UNCLAS SECTION 01 OF 02 MOSCOW 003971 
 
SIPDIS 
 
SENSITIVE 
SIPDIS 
 
E.O. 12958: N/A 
TAGS: PGOV KDEM KIRF PHUM SOCI RS
SUBJECT: RUSSIANS DEBATE ROLE OF THE CHURCH 
 
MOSCOW 00003971  001.2 OF 002 
 
 
------- 
Summary 
------- 
 
1. (SBU) The dog days of August have seen a protracted debate 
here about the proper role of the Russian Orthodox Church 
(ROC) in a country in which church and state are officially 
separated.  The debate was triggered by the near simultaneous 
expressions of unease by a member of the Public Chamber and a 
group of eminent scientists that included two Nobel 
laureates.  Both parties worried publicly about what they 
termed the "clericalization" of Russia by a resurgent church. 
Their public expressions of concern provoked a response from 
church representatives, and Patriarch Aleksey II himself. 
Underlying this ongoing debate are efforts to fill an 
ideological void left by the collapse of the Soviet Union, 
issues of class, and the search for a balance between the 
secular and the spiritual as a church long repressed begins 
to flex its muscles, in some instances with active support 
from some quarters in the government.  End summary. 
 
----------------------------- 
Intelligentsia Voices Concern 
----------------------------- 
 
2. (U) On July 23, Moscow newspapers published an open letter 
to President Putin from ten members of the Academy of 
Sciences, led by Nobel laureates Zhores Alferov and Vitaliy 
Ginzburg that protested the "clericalization" of Russia and 
the continued need for a separation of church and state. 
Among the sources of concern for the ten was a controversial 
course on the fundamentals of Orthodox Christianity being 
taught in schools in some regions of the country and the 
alleged "infiltration" of government institutions, including 
the army, by the ROC.  The academicians also objected to an 
effort by the ROC to include theology in the list of subjects 
accredited by the Ministry of Education's Higher 
Qualifications Board. 
 
3. (U) Just prior to the academicians' letter, prominent 
professor of architecture and Public Chamber member 
Vyacheslav Glazychev voiced similar concerns in the media 
about the "creeping clericalization" of Russia.  Prompting 
his comments, Glazychev subsequently told us, was a decision 
by a St.

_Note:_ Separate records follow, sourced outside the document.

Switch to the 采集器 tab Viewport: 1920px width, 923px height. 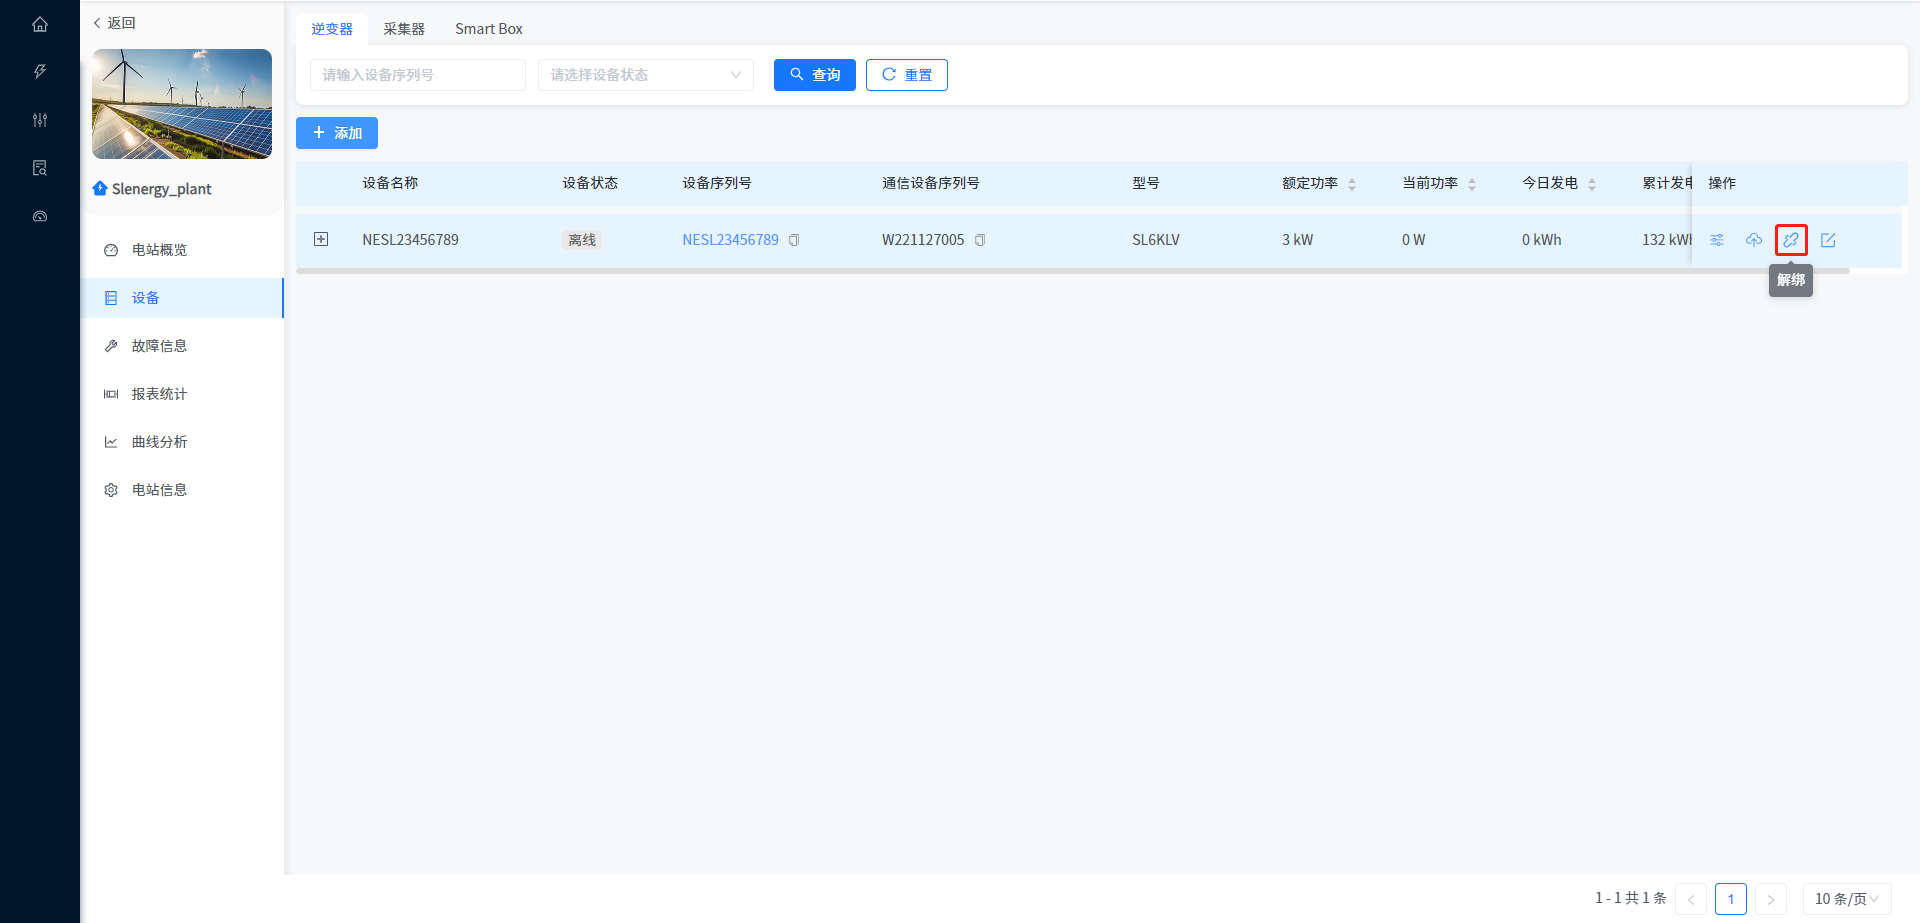click(404, 29)
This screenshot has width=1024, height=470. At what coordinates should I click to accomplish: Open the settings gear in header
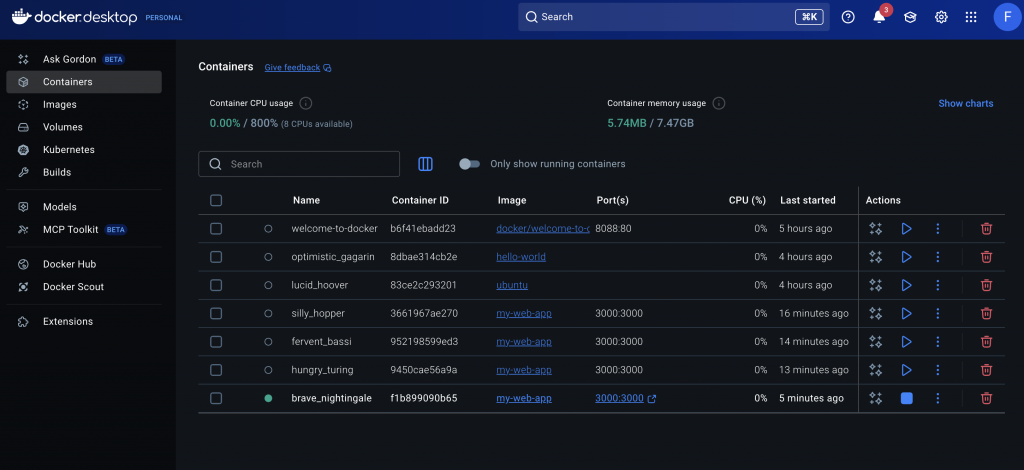click(x=941, y=17)
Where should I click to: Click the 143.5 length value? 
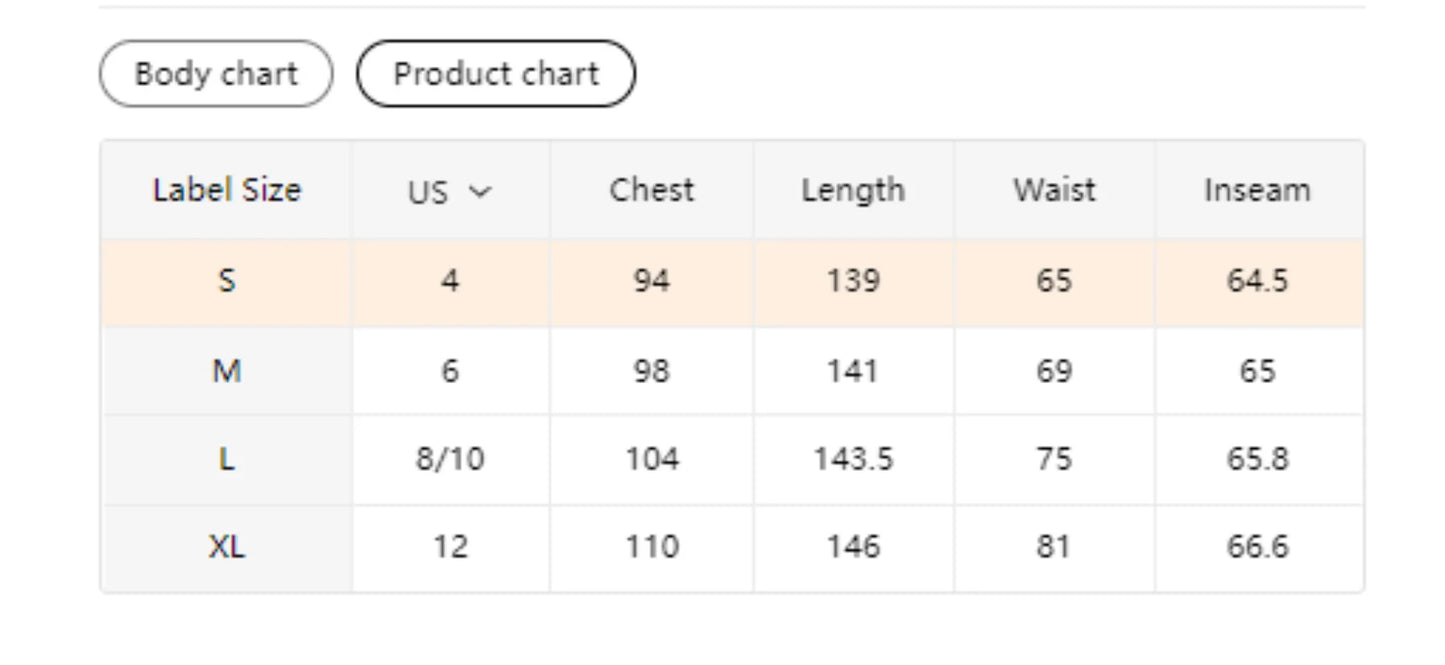[x=853, y=459]
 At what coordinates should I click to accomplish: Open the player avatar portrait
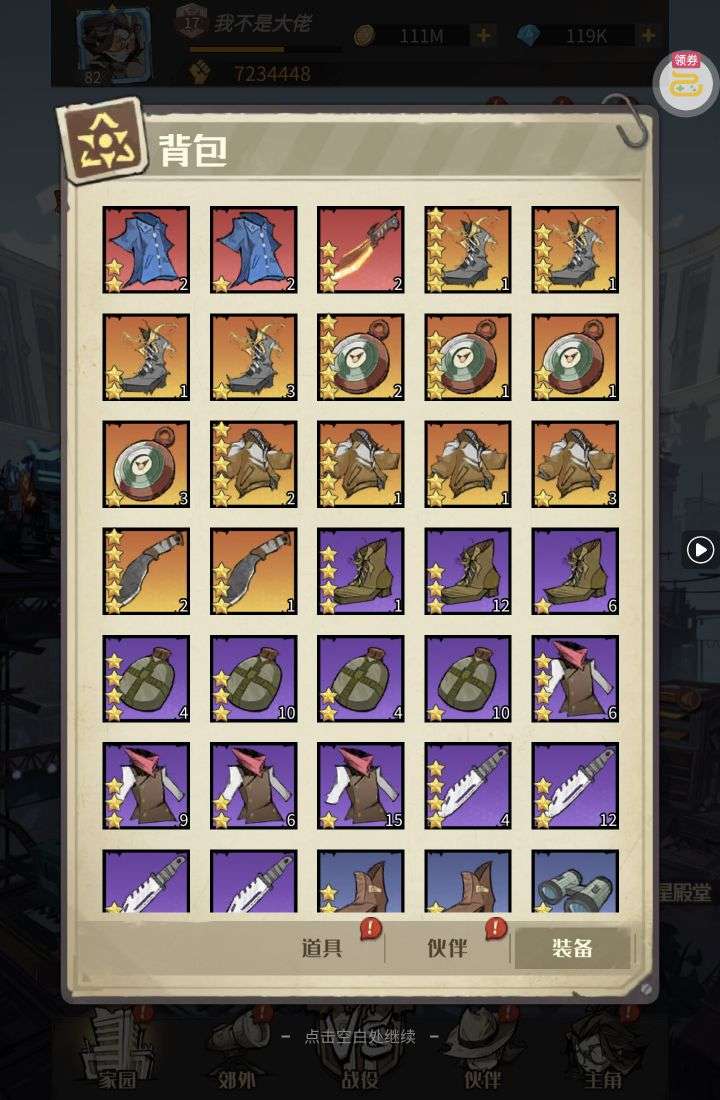(113, 42)
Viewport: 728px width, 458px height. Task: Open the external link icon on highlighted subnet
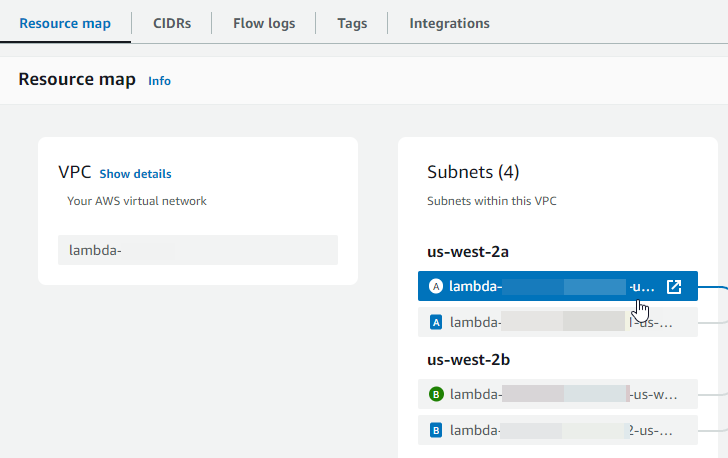[674, 287]
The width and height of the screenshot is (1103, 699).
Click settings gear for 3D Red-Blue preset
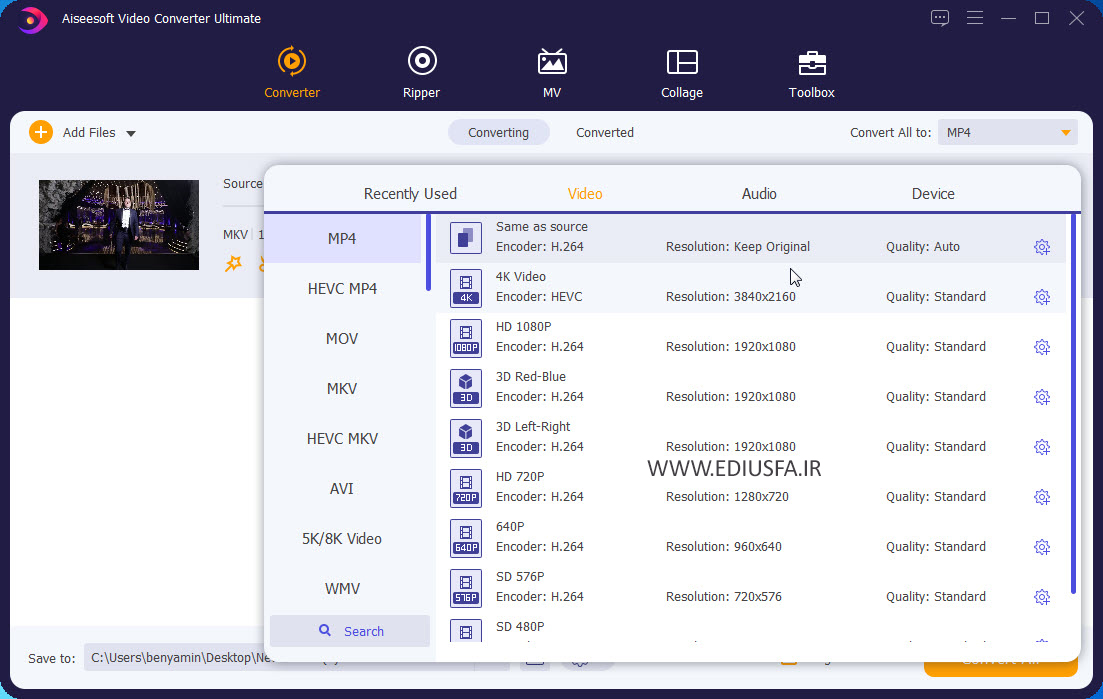click(x=1041, y=397)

Petersburg court to accept for consideration a case 
contesting the teaching of Darwinism in schools and 
subsequent comments by Patriarch Aleksey that the teaching of 
Darwin was "unacceptable." 
 
-------------- 
The ROC Reacts 
-------------- 
 
4. (U) The ROC's reaction to the academicians' sallies was 
swift.  In their responses, which have filled the airwaves 
and the pages of all of the central newspapers over the last 
several weeks, some church representatives have attempted to 
couch the argument as one between atheists and believers. 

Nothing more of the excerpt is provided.